* **Directions for this task**
The response has to reproduce all entries exactly while excluding their pictures.

* **Available data**
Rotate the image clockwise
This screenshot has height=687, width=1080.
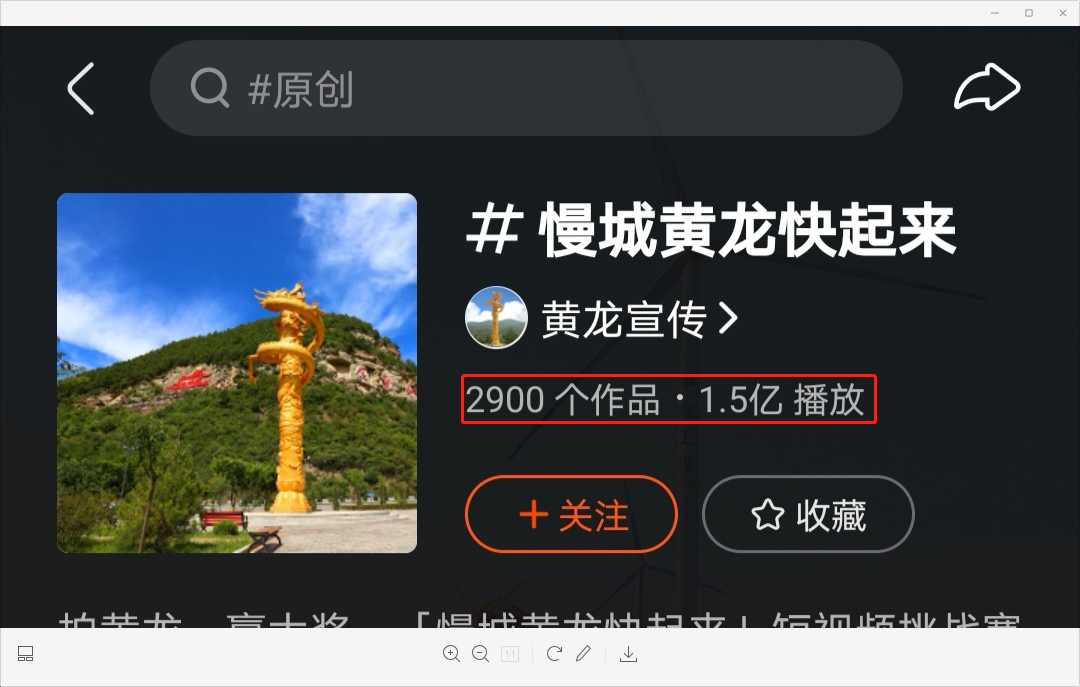pyautogui.click(x=554, y=653)
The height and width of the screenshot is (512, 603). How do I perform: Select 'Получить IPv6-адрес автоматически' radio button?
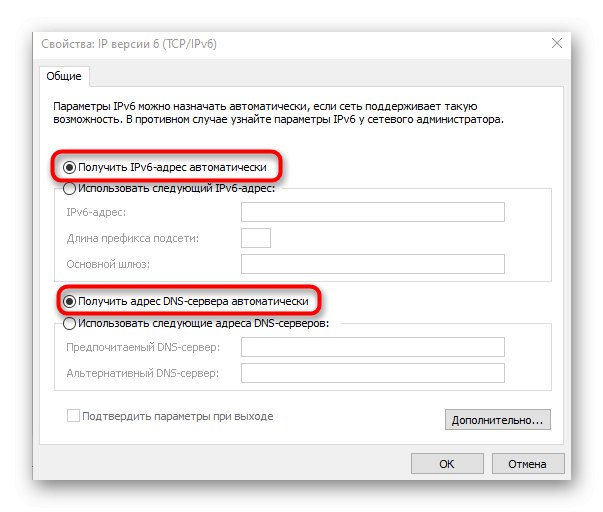point(70,167)
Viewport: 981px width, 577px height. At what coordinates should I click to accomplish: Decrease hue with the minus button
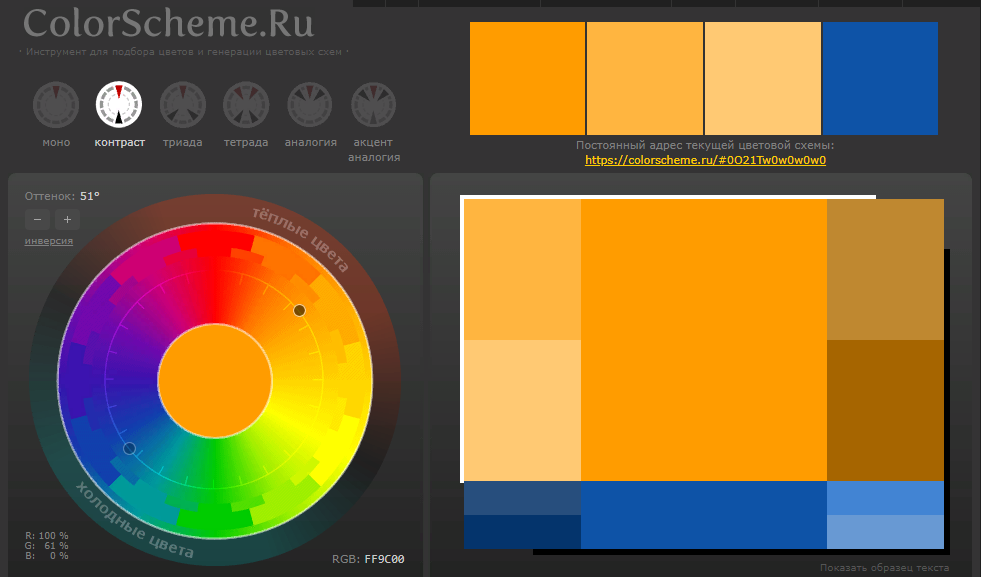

* **Answer**
Rotate the image clockwise
This screenshot has height=687, width=1080.
pyautogui.click(x=554, y=653)
The height and width of the screenshot is (512, 603). How do I perform: Select 'Получить IPv6-адрес автоматически' radio button?
point(70,167)
Viewport: 981px width, 577px height. At what coordinates should I click to accomplish: Decrease hue with the minus button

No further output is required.